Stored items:
****************************************
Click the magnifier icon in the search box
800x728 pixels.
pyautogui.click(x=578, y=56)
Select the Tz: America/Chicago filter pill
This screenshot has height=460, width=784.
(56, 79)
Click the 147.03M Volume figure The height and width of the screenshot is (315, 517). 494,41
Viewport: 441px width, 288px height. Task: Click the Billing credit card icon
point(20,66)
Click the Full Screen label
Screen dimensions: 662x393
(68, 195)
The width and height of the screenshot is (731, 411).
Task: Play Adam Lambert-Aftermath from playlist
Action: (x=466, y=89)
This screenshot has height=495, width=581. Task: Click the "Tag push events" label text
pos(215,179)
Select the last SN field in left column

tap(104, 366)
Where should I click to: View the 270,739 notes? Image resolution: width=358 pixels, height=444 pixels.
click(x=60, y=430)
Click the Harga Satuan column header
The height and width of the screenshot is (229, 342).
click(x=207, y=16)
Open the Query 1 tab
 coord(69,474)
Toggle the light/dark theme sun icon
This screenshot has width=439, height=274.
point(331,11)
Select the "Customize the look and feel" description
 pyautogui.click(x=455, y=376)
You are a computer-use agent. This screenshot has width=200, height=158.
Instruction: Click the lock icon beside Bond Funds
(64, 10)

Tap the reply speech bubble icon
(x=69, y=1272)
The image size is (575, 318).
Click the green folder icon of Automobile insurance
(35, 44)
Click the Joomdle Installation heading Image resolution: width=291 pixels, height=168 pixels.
****************************************
### What needs to be done
Retype the data shown above so that each line matches the original.

### Exercise result
Click the magnifier icon in the search box
800x728 pixels.
pyautogui.click(x=578, y=56)
Select the Tz: America/Chicago filter pill
This screenshot has height=460, width=784.
(56, 79)
Click the 147.03M Volume figure The height and width of the screenshot is (315, 517). 494,41
Viewport: 441px width, 288px height. Task: Click the Billing credit card icon
point(20,66)
Click the Full Screen label
Screen dimensions: 662x393
(68, 195)
The width and height of the screenshot is (731, 411).
Task: Play Adam Lambert-Aftermath from playlist
Action: (x=466, y=89)
This screenshot has height=495, width=581. Task: Click the "Tag push events" label text
pos(215,179)
Select the last SN field in left column

tap(104, 366)
Where should I click to: View the 270,739 notes? Image resolution: width=358 pixels, height=444 pixels.
click(x=60, y=430)
Click the Harga Satuan column header
The height and width of the screenshot is (229, 342).
click(x=207, y=16)
Open the Query 1 tab
 coord(69,474)
Toggle the light/dark theme sun icon
This screenshot has width=439, height=274.
point(331,11)
Select the "Customize the look and feel" description
 pyautogui.click(x=455, y=376)
You are a computer-use agent. This screenshot has width=200, height=158.
Instruction: Click the lock icon beside Bond Funds
(64, 10)

Tap the reply speech bubble icon
(x=69, y=1272)
The image size is (575, 318).
Click the green folder icon of Automobile insurance
(35, 44)
Click the Joomdle Installation heading Image resolution: width=291 pixels, height=168 pixels.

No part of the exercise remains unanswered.